Berwick-upon-Tweed, Holy Trinity Church, exterior, south side, 1

Summary description

Rebuilt in 1650-52, possibly a little to the north of the medieval building.

Historical outline

Dedication: The Holy Trinity

Despite being in English hands almost continuously from 1333, it was only from 1482 that the parish of Berwick was effectively disjoined from St Andrews and incorporated into the English diocese of Durham.  Although it is not specifically named, it is likely that Holy Trinity was one of the two churches in Berwick that were confirmed in the possession of the monks of Durham by Bishop Richard of St Andrews (1163-78), and whose revenues were assigned by the monks for the support of their cell at Coldingham.(1)  The next notice of the church survives from 1242, when it was noted on 15 April in the Pontifical Offices of St Andrews that Bishop David de Bernham had reconciled the church after the shedding of blood within the consecrated space.(2)

It was only in 1368 that a vicarage settlement took place.(3) In 1424 John Erth was provided to the perpetual vicarage (value 40 marks), which was then void by the translation of Robert Penven to the church of Southdean (Glasgow diocese). A further supplication in the same year describes it as a ‘perpetual vicarage, according to some pensionaria, which a certain lord detains unlawfully’.(4)  To secure its possession of the church, in 1444 papal confirmation of the grant of Berwick – and its other Scottish properties - to Durham by various past Scottish kings and earls of Dunbar was sought and secured.(5

Across this period, it seems that the parsonage revenues were collected by either Coldingham or Durham, depending upon whether the burgh was in Scottish or English hands at any given time, until 1482 whereafter they remained with Durham.(6)  The problems of this shifting control were illustrated in a supplication to Rome made by the vicar on 28 May 1466.  In it, he declared that since earliest times the parish church of the Holy Trinity in Berwick had been united to Coldingham Priory and that a fitting portion of £20 sterling had been reserved for a perpetual vicar.  While both Coldingham and Berwick were in English hands the portion was paid in pounds sterling, but ‘for the past five or six years’ both had been in Scottish hands, and Patrick Home, commendator of Coldingham, had paid the vicar ‘according to the value of money in the kingdom of Scotland, which is only a third, or thereabouts, of the value of the pristine pound…’.(7)

■ SET EXERCISE 1 ■
Please rewrite the paragraph of the Holy Trinity Church history above that begins "Across this period" as a short bulleted list, keeping its main facts.
■ SET EXERCISE 2 ■
Resume the Holy Trinity Church history from its final sentence and carry it forward in the same style.

■ RECORDED DATA ■

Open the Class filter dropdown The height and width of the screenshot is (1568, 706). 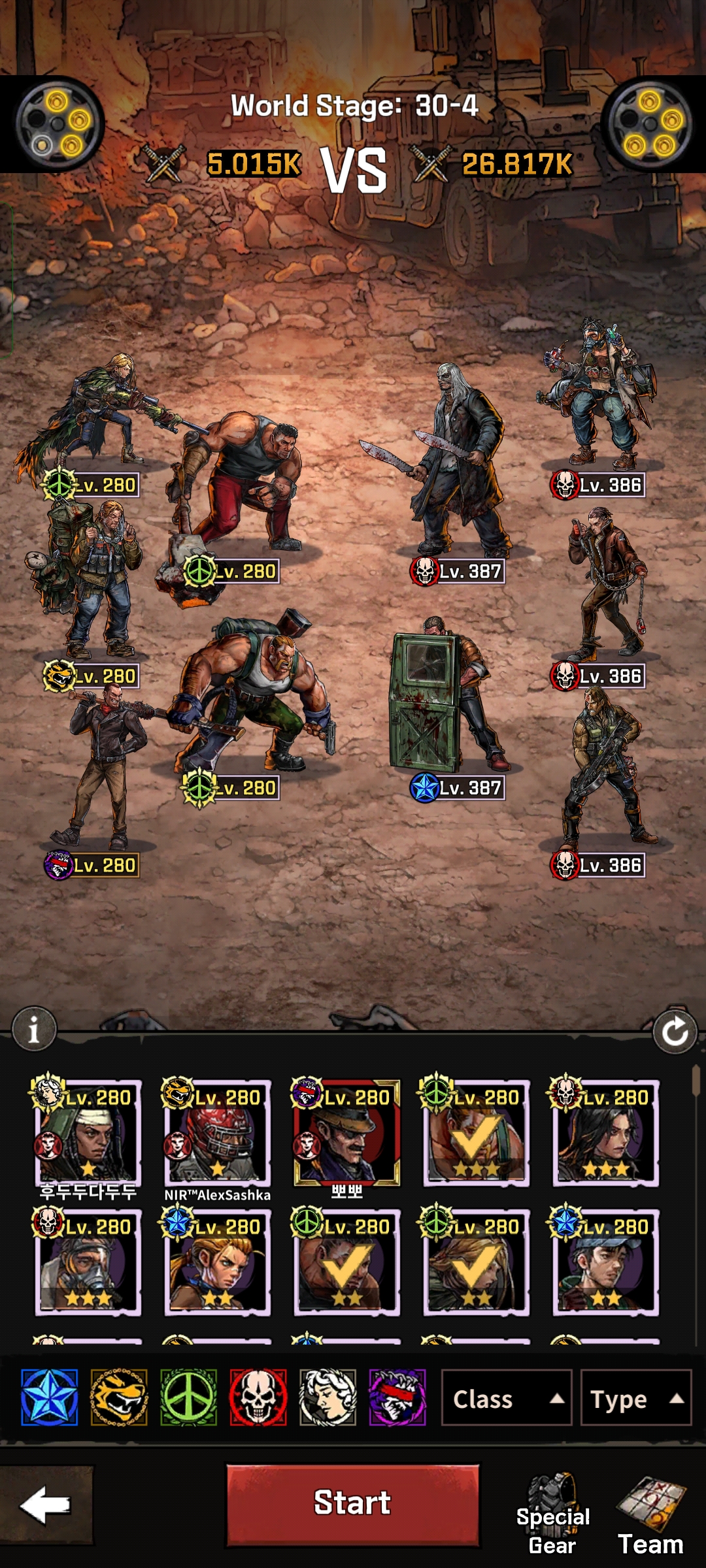(507, 1399)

■ EXERCISE ANSWER 1 ■
- Until 1482, the parsonage revenues went to Coldingham or Durham, depending on whether the burgh was in Scottish or English hands. After 1482 they stayed with Durham.
- On 28 May 1466 the vicar sent a supplication to Rome. It stated that Holy Trinity had been united to Coldingham Priory since earliest times, with a portion of £20 sterling reserved for a perpetual vicar.
- While Coldingham and Berwick were in English hands, that portion was paid in pounds sterling.
- For the previous five or six years both had been in Scottish hands. During that time Patrick Home, commendator of Coldingham, paid the vicar by the value of Scottish money, which was worth only about a third of the original pound.

■ EXERCISE ANSWER 2 ■
Despite the permanent loss of Berwick to the English after 1482, the church in Scotland continued to regard the parish as falling within its sphere and at the Reformation it was noted that the parsonage by right lay with Coldingham but ‘thair is na landis nor teyndis of the said kirk in Scotismanis handis except the tendis of the four landis Edrington.’(8) The same records note the existence of a chaplainry at the altar of St Mungo in the church of Berwick.(9)

Coldingham seems otherwise to have discharged its duties responsibly as ‘parson’ towards the maintenance of the church. In Brother Walter de Skarisbrek’s accounts for 1352, mention is made of repairs to the chancel of the church of Berwick.  Further work is recorded in 1365-6 on the revestry and in 1368-9 iron, salt and fuel was bought for making a new window in the choir at a cost of £18 21d.(10)

Notes

1. J Raine, The History and Antiquities of North Durham (London, 1852), Appendix, no.cccclvi; The Correspondence, Inventories, Account Rolls and Law Proceedings of the Priory of Coldingham, ed J Raine (Surtees Society, 1841), cxii [hereafter Coldingham Correspondence].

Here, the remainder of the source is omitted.